Pero Melendres no tuvo miedo, ya que sabía que la razón estaba de su lado.
Así inició un asedio sobre los filibusteros, una guerra de guerrillas, en la que el filibustero que se descuidaba era un filibustero muerto. Además, Melendres y sus hombres conocían a la perfección cada centímetro del terreno, lo que les daba una gran ventaja, la que Melendres supo aprovechar magistralmente.
Walker permaneció algunos meses en Ensenada, pero ante la inmovilidad y la riqueza que no llegaba, los filibusteros empezaron a desertar y abandonar la empresa, ya que pensaron que se harían ricos de un día para otro. Así Walker decidió avanzar hacia Sonora, para apoderarse de ese estado, en donde existían minas de oro.
De Ensenada se dirigió a San Vicente, a donde llegó a principios de abril de 1854. Ahí intimidó a sus habitantes para que juraran como ciudadanos de la nueva "república”, pero ninguno aceptó. 
De San Vicente Walker pensó en dirigirse al Valle de la Trinidad, y de ahí cruzar por el Paso de San Matías para acceder al desierto, y de ahí seguir rumbo al Río Colorado y cruzar para Sonora.
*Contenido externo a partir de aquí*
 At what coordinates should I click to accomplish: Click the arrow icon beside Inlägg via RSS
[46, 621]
Gracias a sus espías, Melendres supo de los planes de Walker, y calculó que éste acamparía en San Matías, ya que es el último punto con agua antes de llegar al desierto.
Así, Melendres le puso una trampa a Walker, quien efectivamente pernoctó en San Matías. Melendres, con el apoyo de más rancheros y de un grupo de indios pa-ipai y cucapá, logró asustar el ganado que arriaba la gente de Walker, varias miles de vacas, y echárselo encima, por la noche, al grupo de filibusteros, ocasionándoles gran confusión y mortandad. 
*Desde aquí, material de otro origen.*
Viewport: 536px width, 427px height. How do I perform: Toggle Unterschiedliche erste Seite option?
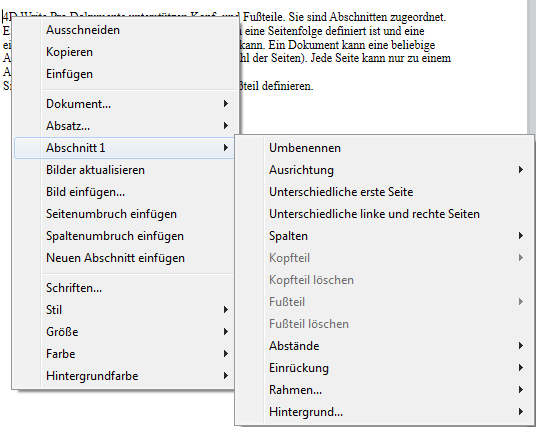(384, 192)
Fue con esta celada que inició la debacle de Walker. Muchos de sus hombres se dispersaron y los que no fueron muertos por los rancheros, perecieron de sed en el desierto.
Con muy pocos hombres Walker decidió regresar a San Vicente, y de ahí huir buscando cruzar a Estados Unidos. Fue una fuerte persecución y Melendres siempre le estuvo pisando los talones, derrotándolo en todos los enfrentamientos que tuvieron. 
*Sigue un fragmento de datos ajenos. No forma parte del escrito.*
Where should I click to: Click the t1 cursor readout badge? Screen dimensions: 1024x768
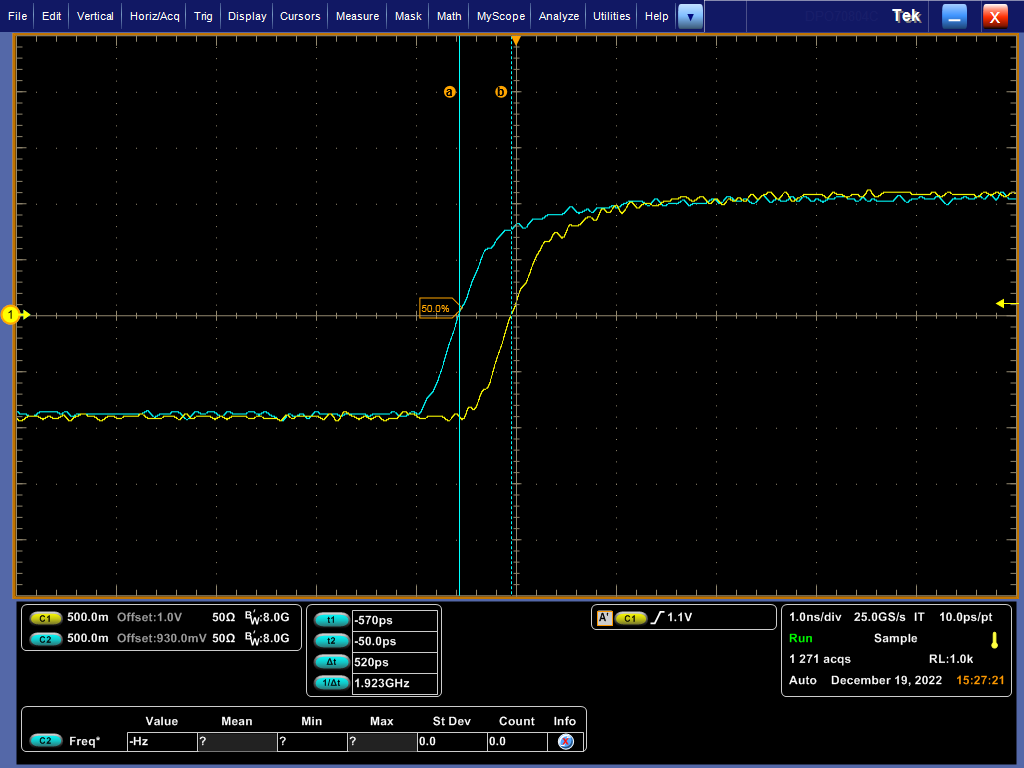[331, 620]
Finalmente Walker logró cruzar a Estados Unidos por el rancho de Cueros de Venados, actualmente en una orilla de Tijuana. A pesar de su derrota, Walker fue recibido como héroe en los Estados Unidos, ya que mucha gente pensaba que nuestra tierra debería pertenecer a ese país.

Injusto desenlace
El desenlace de esta historia fue el asesinato de Melendres, a pesar de ser un auténtico héroe local, que defendió las tierras no sólo para los lugareños, sino para todo México.
Cuando el comandante militar que había huido a la llegada de Walker regresó, lanzó contra Melendres diversas acusaciones falsas, logrando que fuera fusilado. Este país suele traicionar y asesinar a sus héroes.
Actualmente el sueño estadounidense de apoderarse de nuestra península ya casi es una realidad. Cada día se apoderan más de las costas y de los mejores lugares. 
Cada día Baja California y en general el país se inunda con cadenas comerciales de todo tipo, tiendas departamentales y de comida rápida. 
Además se realizan más carreras "off road”, ocasionando fuertes impactos sobre nuestras regiones naturales, dejando destrucción y migajas económicas. 
Pareciera que tenemos una tierra que no merecemos. Ciertamente nos hacen falta muchos "Antonios Melendres”.





Melendres le puso una trampa a Walker, con el apoyo de rancheros y un grupo de indios pa-ipai y cucapá asustó y les echó encima al ganado que arriaba la gente del filibustero, ocasionándoles confusión y mortandad.